--- Dataset rows ---

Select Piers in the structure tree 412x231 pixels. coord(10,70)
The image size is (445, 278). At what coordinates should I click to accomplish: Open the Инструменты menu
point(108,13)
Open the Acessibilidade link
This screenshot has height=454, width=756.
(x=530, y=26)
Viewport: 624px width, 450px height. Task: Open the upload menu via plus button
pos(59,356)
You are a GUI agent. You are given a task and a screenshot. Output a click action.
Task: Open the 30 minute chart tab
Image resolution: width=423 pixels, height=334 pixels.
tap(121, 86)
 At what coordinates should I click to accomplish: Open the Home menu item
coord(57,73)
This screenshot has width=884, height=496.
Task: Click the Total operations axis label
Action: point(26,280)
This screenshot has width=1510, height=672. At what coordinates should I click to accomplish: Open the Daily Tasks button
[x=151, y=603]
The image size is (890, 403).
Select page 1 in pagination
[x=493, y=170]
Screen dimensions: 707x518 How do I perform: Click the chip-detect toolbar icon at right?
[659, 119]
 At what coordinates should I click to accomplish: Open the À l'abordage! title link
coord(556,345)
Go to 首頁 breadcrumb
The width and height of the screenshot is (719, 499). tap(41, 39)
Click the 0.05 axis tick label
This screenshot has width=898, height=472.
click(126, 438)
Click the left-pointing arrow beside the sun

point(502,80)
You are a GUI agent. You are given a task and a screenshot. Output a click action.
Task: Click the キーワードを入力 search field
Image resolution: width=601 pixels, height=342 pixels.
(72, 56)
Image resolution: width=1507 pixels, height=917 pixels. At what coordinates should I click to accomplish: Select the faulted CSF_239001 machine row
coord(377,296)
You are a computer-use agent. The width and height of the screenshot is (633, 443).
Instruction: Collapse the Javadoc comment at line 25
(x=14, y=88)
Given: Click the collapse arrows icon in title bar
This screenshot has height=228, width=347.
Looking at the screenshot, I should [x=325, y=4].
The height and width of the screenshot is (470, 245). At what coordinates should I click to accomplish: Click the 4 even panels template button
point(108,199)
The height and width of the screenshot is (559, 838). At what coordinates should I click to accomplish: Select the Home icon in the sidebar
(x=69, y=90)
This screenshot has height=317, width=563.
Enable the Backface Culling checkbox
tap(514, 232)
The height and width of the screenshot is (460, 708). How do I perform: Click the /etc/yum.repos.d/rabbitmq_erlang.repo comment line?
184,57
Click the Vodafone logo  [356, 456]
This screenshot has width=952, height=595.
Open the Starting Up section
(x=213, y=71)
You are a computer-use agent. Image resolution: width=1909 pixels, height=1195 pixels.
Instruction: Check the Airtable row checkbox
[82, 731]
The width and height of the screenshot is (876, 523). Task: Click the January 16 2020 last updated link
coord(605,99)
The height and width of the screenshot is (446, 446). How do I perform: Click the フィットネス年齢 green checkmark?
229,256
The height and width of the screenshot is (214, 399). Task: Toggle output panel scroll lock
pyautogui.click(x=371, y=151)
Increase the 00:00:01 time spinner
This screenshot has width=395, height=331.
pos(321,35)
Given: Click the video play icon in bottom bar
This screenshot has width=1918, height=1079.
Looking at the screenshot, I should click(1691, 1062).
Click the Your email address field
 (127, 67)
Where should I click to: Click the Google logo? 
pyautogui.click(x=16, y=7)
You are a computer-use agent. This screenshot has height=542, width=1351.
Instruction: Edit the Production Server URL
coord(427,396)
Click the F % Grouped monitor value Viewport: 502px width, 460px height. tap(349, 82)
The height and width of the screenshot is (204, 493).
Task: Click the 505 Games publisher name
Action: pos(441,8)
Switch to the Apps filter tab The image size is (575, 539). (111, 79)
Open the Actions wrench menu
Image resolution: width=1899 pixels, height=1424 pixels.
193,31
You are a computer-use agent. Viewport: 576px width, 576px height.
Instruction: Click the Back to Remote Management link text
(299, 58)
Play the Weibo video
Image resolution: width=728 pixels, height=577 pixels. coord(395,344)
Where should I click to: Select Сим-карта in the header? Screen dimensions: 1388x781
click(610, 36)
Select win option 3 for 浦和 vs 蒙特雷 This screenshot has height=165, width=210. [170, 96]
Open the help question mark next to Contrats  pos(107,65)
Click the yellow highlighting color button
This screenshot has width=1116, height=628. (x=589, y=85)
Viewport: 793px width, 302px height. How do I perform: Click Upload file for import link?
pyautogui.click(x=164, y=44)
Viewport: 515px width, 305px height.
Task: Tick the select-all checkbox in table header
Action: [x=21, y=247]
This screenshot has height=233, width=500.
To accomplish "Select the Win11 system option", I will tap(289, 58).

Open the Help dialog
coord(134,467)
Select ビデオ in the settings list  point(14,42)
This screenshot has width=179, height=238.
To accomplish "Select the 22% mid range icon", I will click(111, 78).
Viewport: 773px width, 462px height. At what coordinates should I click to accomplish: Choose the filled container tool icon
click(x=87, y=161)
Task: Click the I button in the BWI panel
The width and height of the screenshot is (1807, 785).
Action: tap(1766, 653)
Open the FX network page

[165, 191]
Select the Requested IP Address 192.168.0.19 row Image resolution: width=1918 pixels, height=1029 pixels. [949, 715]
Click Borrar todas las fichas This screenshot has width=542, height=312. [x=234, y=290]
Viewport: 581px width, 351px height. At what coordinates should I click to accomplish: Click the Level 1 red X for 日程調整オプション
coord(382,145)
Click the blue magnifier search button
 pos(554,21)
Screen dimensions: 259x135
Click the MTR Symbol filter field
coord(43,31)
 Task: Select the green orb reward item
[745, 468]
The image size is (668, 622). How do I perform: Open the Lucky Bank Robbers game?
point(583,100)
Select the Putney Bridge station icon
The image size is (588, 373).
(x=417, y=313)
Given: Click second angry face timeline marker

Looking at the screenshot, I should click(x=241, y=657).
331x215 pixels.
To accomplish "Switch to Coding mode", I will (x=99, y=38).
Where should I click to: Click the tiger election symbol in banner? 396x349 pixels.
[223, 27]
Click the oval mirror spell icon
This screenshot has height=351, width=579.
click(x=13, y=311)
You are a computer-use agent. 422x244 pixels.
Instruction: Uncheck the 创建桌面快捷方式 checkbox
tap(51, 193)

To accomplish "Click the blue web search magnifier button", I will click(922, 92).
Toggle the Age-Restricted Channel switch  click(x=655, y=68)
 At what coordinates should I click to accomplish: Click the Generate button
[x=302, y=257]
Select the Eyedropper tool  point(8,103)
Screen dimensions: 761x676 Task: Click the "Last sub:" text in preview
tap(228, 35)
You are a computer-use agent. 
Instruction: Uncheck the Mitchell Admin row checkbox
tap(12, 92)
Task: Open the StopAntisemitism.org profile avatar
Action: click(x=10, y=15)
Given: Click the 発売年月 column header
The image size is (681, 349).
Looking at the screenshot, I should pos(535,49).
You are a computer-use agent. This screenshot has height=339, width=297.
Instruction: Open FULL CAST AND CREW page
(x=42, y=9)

---

## Given exercise:
Return all of the data above verbatim, line for line, without any changes.

## Result for this task:
Select Piers in the structure tree 412x231 pixels. coord(10,70)
The image size is (445, 278). At what coordinates should I click to accomplish: Open the Инструменты menu
point(108,13)
Open the Acessibilidade link
This screenshot has height=454, width=756.
(x=530, y=26)
Viewport: 624px width, 450px height. Task: Open the upload menu via plus button
pos(59,356)
You are a GUI agent. You are given a task and a screenshot. Output a click action.
Task: Open the 30 minute chart tab
Image resolution: width=423 pixels, height=334 pixels.
tap(121, 86)
 At what coordinates should I click to accomplish: Open the Home menu item
coord(57,73)
This screenshot has width=884, height=496.
Task: Click the Total operations axis label
Action: point(26,280)
This screenshot has width=1510, height=672. At what coordinates should I click to accomplish: Open the Daily Tasks button
[x=151, y=603]
The image size is (890, 403).
Select page 1 in pagination
[x=493, y=170]
Screen dimensions: 707x518 How do I perform: Click the chip-detect toolbar icon at right?
[659, 119]
 At what coordinates should I click to accomplish: Open the À l'abordage! title link
coord(556,345)
Go to 首頁 breadcrumb
The width and height of the screenshot is (719, 499). tap(41, 39)
Click the 0.05 axis tick label
This screenshot has width=898, height=472.
click(126, 438)
Click the left-pointing arrow beside the sun

point(502,80)
You are a GUI agent. You are given a task and a screenshot. Output a click action.
Task: Click the キーワードを入力 search field
Image resolution: width=601 pixels, height=342 pixels.
(72, 56)
Image resolution: width=1507 pixels, height=917 pixels. At what coordinates should I click to accomplish: Select the faulted CSF_239001 machine row
coord(377,296)
You are a computer-use agent. The width and height of the screenshot is (633, 443).
Instruction: Collapse the Javadoc comment at line 25
(x=14, y=88)
Given: Click the collapse arrows icon in title bar
This screenshot has height=228, width=347.
Looking at the screenshot, I should [x=325, y=4].
The height and width of the screenshot is (470, 245). At what coordinates should I click to accomplish: Click the 4 even panels template button
point(108,199)
The height and width of the screenshot is (559, 838). At what coordinates should I click to accomplish: Select the Home icon in the sidebar
(x=69, y=90)
This screenshot has height=317, width=563.
Enable the Backface Culling checkbox
tap(514, 232)
The height and width of the screenshot is (460, 708). How do I perform: Click the /etc/yum.repos.d/rabbitmq_erlang.repo comment line?
184,57
Click the Vodafone logo  [356, 456]
This screenshot has width=952, height=595.
Open the Starting Up section
(x=213, y=71)
You are a computer-use agent. Image resolution: width=1909 pixels, height=1195 pixels.
Instruction: Check the Airtable row checkbox
[82, 731]
The width and height of the screenshot is (876, 523). Task: Click the January 16 2020 last updated link
coord(605,99)
The height and width of the screenshot is (446, 446). How do I perform: Click the フィットネス年齢 green checkmark?
229,256
The height and width of the screenshot is (214, 399). Task: Toggle output panel scroll lock
pyautogui.click(x=371, y=151)
Increase the 00:00:01 time spinner
This screenshot has width=395, height=331.
pos(321,35)
Given: Click the video play icon in bottom bar
This screenshot has width=1918, height=1079.
Looking at the screenshot, I should click(1691, 1062).
Click the Your email address field
 (127, 67)
Where should I click to: Click the Google logo? 
pyautogui.click(x=16, y=7)
You are a computer-use agent. This screenshot has height=542, width=1351.
Instruction: Edit the Production Server URL
coord(427,396)
Click the F % Grouped monitor value Viewport: 502px width, 460px height. tap(349, 82)
The height and width of the screenshot is (204, 493).
Task: Click the 505 Games publisher name
Action: pos(441,8)
Switch to the Apps filter tab The image size is (575, 539). (111, 79)
Open the Actions wrench menu
Image resolution: width=1899 pixels, height=1424 pixels.
193,31
You are a computer-use agent. Viewport: 576px width, 576px height.
Instruction: Click the Back to Remote Management link text
(299, 58)
Play the Weibo video
Image resolution: width=728 pixels, height=577 pixels. coord(395,344)
Where should I click to: Select Сим-карта in the header? Screen dimensions: 1388x781
click(610, 36)
Select win option 3 for 浦和 vs 蒙特雷 This screenshot has height=165, width=210. [170, 96]
Open the help question mark next to Contrats  pos(107,65)
Click the yellow highlighting color button
This screenshot has width=1116, height=628. (x=589, y=85)
Viewport: 793px width, 302px height. How do I perform: Click Upload file for import link?
pyautogui.click(x=164, y=44)
Viewport: 515px width, 305px height.
Task: Tick the select-all checkbox in table header
Action: [x=21, y=247]
This screenshot has height=233, width=500.
To accomplish "Select the Win11 system option", I will tap(289, 58).

Open the Help dialog
coord(134,467)
Select ビデオ in the settings list  point(14,42)
This screenshot has width=179, height=238.
To accomplish "Select the 22% mid range icon", I will click(111, 78).
Viewport: 773px width, 462px height. At what coordinates should I click to accomplish: Choose the filled container tool icon
click(x=87, y=161)
Task: Click the I button in the BWI panel
The width and height of the screenshot is (1807, 785).
Action: tap(1766, 653)
Open the FX network page

[165, 191]
Select the Requested IP Address 192.168.0.19 row Image resolution: width=1918 pixels, height=1029 pixels. [949, 715]
Click Borrar todas las fichas This screenshot has width=542, height=312. [x=234, y=290]
Viewport: 581px width, 351px height. At what coordinates should I click to accomplish: Click the Level 1 red X for 日程調整オプション
coord(382,145)
Click the blue magnifier search button
 pos(554,21)
Screen dimensions: 259x135
Click the MTR Symbol filter field
coord(43,31)
 Task: Select the green orb reward item
[745, 468]
The image size is (668, 622). How do I perform: Open the Lucky Bank Robbers game?
point(583,100)
Select the Putney Bridge station icon
The image size is (588, 373).
(x=417, y=313)
Given: Click second angry face timeline marker

Looking at the screenshot, I should click(x=241, y=657).
331x215 pixels.
To accomplish "Switch to Coding mode", I will (x=99, y=38).
Where should I click to: Click the tiger election symbol in banner? 396x349 pixels.
[223, 27]
Click the oval mirror spell icon
This screenshot has height=351, width=579.
click(x=13, y=311)
You are a computer-use agent. 422x244 pixels.
Instruction: Uncheck the 创建桌面快捷方式 checkbox
tap(51, 193)

To accomplish "Click the blue web search magnifier button", I will click(922, 92).
Toggle the Age-Restricted Channel switch  click(x=655, y=68)
 At what coordinates should I click to accomplish: Click the Generate button
[x=302, y=257]
Select the Eyedropper tool  point(8,103)
Screen dimensions: 761x676 Task: Click the "Last sub:" text in preview
tap(228, 35)
You are a computer-use agent. 
Instruction: Uncheck the Mitchell Admin row checkbox
tap(12, 92)
Task: Open the StopAntisemitism.org profile avatar
Action: click(x=10, y=15)
Given: Click the 発売年月 column header
The image size is (681, 349).
Looking at the screenshot, I should pos(535,49).
You are a computer-use agent. This screenshot has height=339, width=297.
Instruction: Open FULL CAST AND CREW page
(x=42, y=9)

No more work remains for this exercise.